What is the ideological pillar around which human rights organizing is anchored? To what extent is the agitation for social justice situated in the historical trajectory of the African liberation struggle? Is the endeavor to uproot the trees of injustice or to merely prune their branches? What are the limits of the Constitution as a site of struggle? The evolution of the social justice movement in Kenya has some lessons to offer.
Social Justice Centers established by grassroots activists in informal settlements emerged from the endeavor to make meaning out of human rights in a context where the criminalization of poverty, endemic extrajudicial killings and forced evictions were normalized. Political education is the lifeblood of the social justice movement; the aim is to deconstruct the root cause of the material living condition in informal settlements by questioning the history of these settlements as well as their relationship with the police and the state. Human rights are a matter of life and death in this context.
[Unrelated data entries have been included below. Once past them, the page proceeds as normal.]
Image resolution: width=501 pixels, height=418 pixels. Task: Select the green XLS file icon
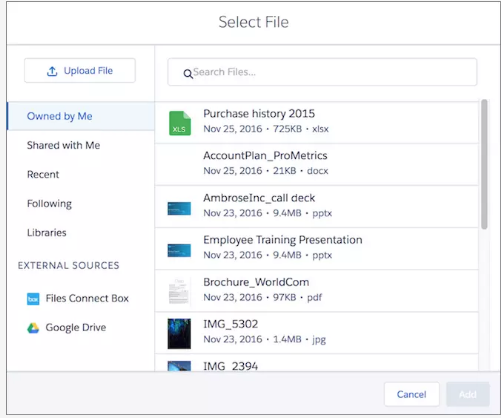pos(180,123)
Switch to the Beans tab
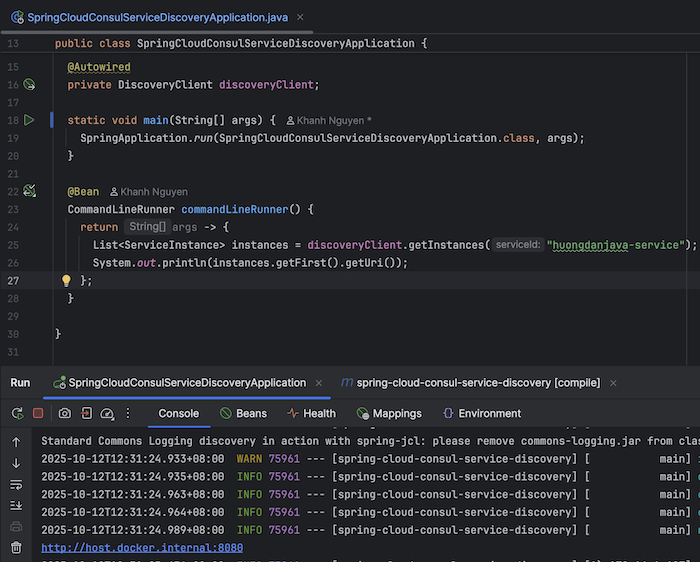The width and height of the screenshot is (700, 562). point(243,413)
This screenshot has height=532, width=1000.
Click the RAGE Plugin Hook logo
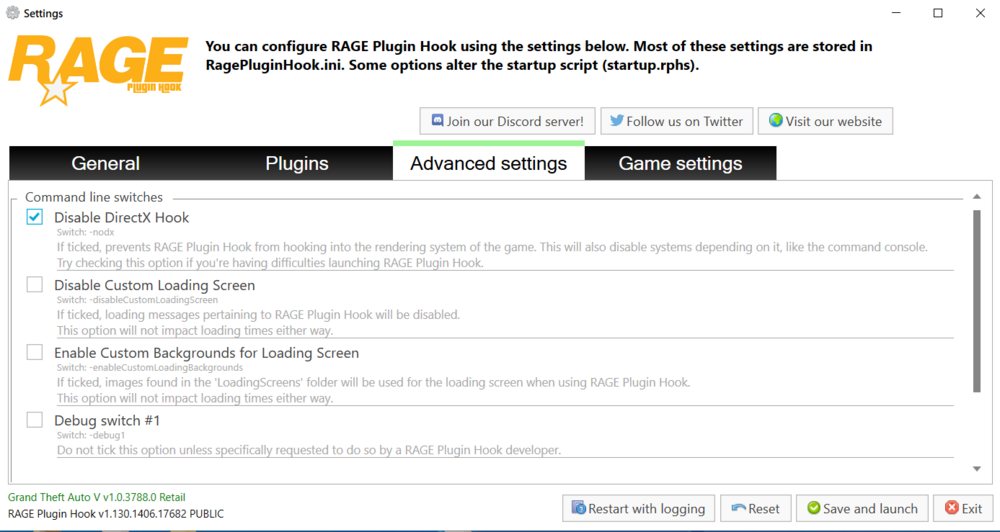(98, 70)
There is simply no luxury to articulate a depoliticized language of human rights that perpetually fails to deliver tangible changes. Radical political education by the movement according to Gathanga Ndung’u is a crucial organizing tool to raise consciousness and agitate against the prevailing political system.
The intellectual heavy lifting by the social justice movement is done as a collective. The Ukombozi Library organizes reading groups bringing together social justice activists and students from different academic institutions to discuss radical theory. The Matigari Book Club at the Mathare Social Justice Center is a learning space to educate the youth about liberation struggles. The movement is also tapping into the arts to educate the masses; the Social Justice Centers Travelling Theatre creatively uses theatre for political education. The arts, as the late Cicely Tyson says in her memoir, have unique transformative power in protests against injustice – artistic mediums ‘can touch corners of the soul otherwise unreachable’. The Crises of Capitalism in Nairobi is an example of an initiative that illuminates the ravages of capitalism from lived experiences in the margins of the city. The social justice movement is asking critical questions about why capitalism is absent in public discourse on poverty, unemployment, corruption and state violence. They are interrogating the capitalistic roots of the crises we are facing. These approaches are a glimpse of the imperative to politicize human rights if the pursuit for social justice will be a truly emancipatory one. The social justice movement’s radical thinking, approach and spirit, is a timely infusion in human rights discourse in Kenya.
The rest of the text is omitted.